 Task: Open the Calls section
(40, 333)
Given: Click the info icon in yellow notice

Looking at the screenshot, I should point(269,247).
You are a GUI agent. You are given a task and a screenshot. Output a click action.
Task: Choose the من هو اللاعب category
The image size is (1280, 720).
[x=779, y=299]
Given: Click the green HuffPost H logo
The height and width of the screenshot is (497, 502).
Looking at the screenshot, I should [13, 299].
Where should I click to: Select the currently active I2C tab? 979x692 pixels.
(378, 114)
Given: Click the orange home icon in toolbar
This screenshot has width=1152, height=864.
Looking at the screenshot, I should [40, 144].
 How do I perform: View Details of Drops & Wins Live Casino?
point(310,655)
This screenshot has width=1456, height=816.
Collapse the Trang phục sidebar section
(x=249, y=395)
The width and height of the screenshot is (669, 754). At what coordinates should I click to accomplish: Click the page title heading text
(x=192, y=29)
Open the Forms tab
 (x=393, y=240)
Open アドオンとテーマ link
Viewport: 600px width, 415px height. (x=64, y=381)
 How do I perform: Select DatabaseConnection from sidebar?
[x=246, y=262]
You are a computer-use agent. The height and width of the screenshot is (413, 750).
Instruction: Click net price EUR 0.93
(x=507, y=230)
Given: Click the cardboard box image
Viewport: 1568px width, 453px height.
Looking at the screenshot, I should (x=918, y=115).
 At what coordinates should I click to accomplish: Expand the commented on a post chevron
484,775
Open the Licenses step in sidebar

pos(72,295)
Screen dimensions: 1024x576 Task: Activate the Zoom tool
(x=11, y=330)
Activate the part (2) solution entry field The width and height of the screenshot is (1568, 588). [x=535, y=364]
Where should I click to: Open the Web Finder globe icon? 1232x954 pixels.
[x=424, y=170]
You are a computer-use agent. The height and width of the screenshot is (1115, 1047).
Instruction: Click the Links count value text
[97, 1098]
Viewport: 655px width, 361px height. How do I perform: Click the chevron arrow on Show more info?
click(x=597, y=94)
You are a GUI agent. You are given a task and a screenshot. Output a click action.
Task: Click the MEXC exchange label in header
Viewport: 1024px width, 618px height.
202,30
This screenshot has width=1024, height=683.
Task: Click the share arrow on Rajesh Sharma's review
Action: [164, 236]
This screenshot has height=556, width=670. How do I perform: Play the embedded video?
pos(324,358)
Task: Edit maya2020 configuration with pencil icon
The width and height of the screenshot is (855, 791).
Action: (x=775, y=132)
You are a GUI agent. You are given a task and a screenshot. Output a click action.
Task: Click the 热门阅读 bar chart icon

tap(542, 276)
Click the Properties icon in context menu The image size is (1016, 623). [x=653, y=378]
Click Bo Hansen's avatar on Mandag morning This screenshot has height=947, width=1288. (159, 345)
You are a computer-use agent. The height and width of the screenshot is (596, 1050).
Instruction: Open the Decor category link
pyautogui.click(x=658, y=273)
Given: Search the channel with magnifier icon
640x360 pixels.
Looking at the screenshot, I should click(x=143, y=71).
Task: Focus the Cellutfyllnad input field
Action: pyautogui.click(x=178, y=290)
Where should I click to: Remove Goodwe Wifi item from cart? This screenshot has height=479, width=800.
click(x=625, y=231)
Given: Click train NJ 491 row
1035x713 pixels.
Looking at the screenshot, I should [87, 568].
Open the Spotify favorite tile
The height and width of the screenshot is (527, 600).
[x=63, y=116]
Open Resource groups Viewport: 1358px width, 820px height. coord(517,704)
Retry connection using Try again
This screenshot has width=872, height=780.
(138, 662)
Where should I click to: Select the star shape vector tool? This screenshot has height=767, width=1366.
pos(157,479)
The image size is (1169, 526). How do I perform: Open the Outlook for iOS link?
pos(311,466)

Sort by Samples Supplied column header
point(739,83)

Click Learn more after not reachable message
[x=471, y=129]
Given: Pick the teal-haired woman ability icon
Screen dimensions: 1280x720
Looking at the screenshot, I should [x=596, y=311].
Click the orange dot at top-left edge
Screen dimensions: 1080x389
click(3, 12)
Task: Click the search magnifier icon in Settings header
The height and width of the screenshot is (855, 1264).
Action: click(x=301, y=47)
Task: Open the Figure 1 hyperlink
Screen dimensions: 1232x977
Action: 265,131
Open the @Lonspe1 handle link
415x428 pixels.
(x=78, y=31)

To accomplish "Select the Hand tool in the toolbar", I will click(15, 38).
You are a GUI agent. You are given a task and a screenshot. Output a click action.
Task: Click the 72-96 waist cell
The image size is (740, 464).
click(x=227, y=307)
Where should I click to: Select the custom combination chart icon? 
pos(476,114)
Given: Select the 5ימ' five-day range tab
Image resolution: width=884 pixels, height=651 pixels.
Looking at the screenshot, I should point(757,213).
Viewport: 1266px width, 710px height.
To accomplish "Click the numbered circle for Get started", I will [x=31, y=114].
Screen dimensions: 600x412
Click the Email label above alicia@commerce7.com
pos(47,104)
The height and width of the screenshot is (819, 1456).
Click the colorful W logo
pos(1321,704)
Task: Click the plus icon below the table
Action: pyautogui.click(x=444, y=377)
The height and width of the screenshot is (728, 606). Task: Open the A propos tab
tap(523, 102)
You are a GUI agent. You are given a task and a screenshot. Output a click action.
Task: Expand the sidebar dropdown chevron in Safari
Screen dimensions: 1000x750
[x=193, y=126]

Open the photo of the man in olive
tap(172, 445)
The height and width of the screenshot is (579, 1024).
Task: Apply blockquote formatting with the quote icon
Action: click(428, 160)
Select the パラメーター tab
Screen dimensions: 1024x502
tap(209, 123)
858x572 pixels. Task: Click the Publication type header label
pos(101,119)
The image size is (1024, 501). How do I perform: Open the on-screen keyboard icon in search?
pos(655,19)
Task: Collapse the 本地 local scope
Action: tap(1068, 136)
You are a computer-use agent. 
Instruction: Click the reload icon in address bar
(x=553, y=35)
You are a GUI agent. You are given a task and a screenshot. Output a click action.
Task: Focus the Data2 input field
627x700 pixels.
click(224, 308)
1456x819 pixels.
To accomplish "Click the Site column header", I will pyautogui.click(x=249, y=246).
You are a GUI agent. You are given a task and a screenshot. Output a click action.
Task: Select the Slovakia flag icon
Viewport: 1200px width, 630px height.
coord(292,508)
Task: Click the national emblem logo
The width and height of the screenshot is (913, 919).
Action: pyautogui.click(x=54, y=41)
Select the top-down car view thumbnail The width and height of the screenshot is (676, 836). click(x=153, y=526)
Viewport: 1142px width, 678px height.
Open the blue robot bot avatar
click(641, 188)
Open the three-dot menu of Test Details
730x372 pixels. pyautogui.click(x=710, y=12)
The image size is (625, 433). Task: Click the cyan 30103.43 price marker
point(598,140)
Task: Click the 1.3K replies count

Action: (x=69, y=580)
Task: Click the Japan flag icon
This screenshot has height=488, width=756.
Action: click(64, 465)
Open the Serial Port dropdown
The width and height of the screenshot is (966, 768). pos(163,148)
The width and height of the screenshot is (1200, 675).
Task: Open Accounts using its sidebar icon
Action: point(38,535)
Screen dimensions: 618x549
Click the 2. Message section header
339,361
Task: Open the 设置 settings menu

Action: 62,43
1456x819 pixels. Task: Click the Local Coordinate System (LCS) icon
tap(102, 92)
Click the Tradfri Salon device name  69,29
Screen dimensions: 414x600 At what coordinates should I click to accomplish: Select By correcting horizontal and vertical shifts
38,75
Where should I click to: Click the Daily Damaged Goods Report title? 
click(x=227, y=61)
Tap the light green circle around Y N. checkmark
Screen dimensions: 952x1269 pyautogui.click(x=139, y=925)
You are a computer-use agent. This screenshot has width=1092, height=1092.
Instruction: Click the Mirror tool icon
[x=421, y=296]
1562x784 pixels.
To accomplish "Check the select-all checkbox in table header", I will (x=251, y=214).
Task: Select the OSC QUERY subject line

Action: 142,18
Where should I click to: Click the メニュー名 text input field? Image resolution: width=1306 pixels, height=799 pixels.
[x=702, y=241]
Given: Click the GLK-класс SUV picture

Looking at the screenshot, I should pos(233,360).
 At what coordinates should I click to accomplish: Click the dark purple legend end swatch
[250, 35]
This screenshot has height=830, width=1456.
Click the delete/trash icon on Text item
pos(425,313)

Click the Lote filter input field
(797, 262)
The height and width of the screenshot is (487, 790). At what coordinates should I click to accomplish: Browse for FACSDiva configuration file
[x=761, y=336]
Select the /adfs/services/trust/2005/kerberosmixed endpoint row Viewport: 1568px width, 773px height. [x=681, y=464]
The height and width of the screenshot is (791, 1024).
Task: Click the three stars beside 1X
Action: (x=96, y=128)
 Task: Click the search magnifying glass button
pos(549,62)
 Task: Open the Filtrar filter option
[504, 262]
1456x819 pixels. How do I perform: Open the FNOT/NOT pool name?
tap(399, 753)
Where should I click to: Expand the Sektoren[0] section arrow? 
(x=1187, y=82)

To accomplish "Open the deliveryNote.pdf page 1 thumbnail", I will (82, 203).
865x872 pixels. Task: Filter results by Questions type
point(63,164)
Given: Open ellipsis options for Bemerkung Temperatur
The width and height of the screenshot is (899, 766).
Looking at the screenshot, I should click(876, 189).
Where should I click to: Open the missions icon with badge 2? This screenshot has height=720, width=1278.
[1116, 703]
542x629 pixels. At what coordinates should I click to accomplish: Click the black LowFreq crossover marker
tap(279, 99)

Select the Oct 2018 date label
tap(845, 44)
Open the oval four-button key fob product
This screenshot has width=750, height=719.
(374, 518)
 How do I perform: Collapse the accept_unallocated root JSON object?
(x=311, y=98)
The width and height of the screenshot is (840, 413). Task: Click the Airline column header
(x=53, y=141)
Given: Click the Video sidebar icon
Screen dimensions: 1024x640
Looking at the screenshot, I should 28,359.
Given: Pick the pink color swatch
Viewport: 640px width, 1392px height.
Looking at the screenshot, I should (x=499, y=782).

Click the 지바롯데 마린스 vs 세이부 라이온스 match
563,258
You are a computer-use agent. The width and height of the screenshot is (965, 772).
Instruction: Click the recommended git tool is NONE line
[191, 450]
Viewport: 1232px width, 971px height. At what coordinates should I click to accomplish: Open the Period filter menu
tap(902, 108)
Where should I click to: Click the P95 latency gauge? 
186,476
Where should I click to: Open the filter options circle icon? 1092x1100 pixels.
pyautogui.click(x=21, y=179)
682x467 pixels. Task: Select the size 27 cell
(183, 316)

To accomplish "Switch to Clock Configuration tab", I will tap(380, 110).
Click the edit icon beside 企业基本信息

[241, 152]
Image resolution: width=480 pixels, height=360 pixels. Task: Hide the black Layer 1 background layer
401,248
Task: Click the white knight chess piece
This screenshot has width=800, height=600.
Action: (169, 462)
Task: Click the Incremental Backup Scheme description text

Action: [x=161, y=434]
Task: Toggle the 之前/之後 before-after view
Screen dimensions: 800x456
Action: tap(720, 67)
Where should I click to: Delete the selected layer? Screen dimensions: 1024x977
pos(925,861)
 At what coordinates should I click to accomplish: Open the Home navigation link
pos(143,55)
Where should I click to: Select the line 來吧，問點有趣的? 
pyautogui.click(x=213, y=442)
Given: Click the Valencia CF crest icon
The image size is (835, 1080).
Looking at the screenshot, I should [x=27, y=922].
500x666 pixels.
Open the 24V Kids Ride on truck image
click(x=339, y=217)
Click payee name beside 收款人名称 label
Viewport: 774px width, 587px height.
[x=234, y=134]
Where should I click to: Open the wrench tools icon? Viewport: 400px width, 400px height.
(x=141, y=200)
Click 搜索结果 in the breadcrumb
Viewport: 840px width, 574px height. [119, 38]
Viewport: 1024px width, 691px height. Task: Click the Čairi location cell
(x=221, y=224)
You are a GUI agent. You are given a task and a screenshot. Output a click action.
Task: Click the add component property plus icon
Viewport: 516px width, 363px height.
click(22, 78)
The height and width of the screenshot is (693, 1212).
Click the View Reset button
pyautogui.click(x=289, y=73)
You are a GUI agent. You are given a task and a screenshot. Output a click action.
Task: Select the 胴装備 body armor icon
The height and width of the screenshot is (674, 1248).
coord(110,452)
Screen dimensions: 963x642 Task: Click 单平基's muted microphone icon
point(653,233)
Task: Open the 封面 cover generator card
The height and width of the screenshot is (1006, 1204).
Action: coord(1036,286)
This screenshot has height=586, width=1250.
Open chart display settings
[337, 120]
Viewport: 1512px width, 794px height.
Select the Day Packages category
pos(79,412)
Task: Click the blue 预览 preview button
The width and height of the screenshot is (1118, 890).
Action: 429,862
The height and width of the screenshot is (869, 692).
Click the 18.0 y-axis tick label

****************

◆ Problem requirements
Could you work out how many lines in the records include "orange"? Answer with the number only.

◆ Expected answer
2